Dipublikasikan melalui laman resmi Doktor Politik Islam-Ilmu Politik, Bekerjasama dengan Ikatan Sarjana Sosiologi Yogyakarta, Program Studi Politik Islam mengadakan acara “Sarasehan Reinvensi Demokrasi Indonesia”. Acara ini menghadirkan narasumber, Dr. Haedar Nashir, M.Si (Ketua Umum Pimpinan Pusat Muhammadiyah) dan dimoderatori oleh Dr. Zuly Qodir, M.Ag. (Kaprodi Politik Islam-Ilmu Politik) yang bertempat di  di Gedung Kasman Singodimedjo Kampus Terpadu UMY (8/7).

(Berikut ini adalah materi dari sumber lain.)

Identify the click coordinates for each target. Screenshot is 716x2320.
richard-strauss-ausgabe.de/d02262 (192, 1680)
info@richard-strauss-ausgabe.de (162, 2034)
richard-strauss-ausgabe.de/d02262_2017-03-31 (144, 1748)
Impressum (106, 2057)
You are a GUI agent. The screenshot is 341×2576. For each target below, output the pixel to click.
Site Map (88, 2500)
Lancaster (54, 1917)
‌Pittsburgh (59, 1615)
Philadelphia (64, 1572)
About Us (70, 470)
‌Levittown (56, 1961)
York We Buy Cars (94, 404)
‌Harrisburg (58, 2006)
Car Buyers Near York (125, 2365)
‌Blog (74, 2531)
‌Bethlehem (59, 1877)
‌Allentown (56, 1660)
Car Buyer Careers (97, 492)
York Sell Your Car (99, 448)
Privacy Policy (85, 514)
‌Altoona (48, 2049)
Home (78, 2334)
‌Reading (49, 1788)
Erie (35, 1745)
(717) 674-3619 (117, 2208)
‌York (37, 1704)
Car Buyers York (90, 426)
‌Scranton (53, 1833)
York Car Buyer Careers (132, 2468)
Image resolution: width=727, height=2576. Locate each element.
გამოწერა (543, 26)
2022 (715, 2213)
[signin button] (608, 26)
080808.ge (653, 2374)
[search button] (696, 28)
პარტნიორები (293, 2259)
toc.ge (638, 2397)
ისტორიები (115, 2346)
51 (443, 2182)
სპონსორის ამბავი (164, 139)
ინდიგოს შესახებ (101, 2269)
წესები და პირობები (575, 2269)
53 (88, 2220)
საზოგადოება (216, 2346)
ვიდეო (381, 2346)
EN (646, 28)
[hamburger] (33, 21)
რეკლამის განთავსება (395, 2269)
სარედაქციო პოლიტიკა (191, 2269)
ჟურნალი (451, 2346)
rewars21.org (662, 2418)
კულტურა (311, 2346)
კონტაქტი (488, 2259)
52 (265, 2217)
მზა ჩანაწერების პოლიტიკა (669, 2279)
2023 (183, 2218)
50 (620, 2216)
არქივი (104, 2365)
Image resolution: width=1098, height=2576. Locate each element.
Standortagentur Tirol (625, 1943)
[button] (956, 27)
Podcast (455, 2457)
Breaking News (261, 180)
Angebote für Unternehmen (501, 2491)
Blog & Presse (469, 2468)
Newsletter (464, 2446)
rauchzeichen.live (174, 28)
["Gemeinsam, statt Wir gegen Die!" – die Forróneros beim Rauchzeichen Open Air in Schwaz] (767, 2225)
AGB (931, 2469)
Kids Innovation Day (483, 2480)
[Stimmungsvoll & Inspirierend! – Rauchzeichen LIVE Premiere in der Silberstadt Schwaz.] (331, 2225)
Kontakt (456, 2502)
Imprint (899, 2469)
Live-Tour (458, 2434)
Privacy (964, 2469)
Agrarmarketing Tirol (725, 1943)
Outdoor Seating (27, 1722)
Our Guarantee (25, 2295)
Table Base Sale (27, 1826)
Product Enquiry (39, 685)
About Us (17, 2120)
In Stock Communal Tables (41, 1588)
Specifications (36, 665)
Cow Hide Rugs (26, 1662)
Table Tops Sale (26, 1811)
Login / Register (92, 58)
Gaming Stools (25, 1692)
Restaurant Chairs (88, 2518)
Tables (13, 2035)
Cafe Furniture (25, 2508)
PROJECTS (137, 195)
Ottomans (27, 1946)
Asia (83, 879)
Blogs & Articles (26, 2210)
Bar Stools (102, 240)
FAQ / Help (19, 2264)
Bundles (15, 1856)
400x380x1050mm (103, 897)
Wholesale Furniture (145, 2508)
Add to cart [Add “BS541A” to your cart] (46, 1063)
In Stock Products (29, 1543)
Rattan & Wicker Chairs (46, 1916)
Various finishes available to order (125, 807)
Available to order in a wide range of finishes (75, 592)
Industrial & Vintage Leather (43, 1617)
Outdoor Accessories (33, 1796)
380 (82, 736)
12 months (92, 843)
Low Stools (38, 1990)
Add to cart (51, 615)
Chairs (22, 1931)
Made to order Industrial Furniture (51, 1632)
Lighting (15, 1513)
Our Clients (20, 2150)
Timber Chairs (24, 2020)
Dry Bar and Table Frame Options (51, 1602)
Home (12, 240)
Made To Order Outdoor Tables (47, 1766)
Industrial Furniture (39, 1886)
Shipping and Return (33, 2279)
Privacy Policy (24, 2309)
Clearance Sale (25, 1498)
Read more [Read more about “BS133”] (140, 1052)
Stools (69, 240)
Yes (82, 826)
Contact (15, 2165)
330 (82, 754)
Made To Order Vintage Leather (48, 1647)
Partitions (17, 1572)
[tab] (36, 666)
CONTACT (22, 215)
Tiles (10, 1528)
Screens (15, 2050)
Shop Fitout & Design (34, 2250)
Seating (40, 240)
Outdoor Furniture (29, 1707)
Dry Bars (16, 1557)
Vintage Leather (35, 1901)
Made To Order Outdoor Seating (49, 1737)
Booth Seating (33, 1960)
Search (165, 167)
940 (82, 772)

Dr. Haedar Nashir, M.Si mengajak kepada para sosiolog dalam mewujudkan perubahan bagi bangsa diperlukan sinergi dan mampu menawarkan hal yang baru yang berguna bagi bangsa. Beragam perspektif diperlukan dalam melihat dan menjelaskan isu-isu kebangsaan kita.

“Belakangan ini kita disuguhkan oleh isu yang semakin mengeras. Pertama penguatan politik identitas, kemudian radikalisme juga menjadi isu yang berkembang di tengah masyarakat,” ungkapnya.

Lebih lanjut ia menuturkan bahwa para sosiolog perlu memahami inti-inti dari positifisme dengan menggunakan pendekatan interpretatif agar dapat mengetahui dasar perpolititakn di Indonesia.Haedar berharap kepada para ilmuwan yang bergerak di bidang sosiologi bisa terus melakukan pembahasan yang membangun dan mampu menawarkan solusi bagi permasalahan yang terjadi di tanah air.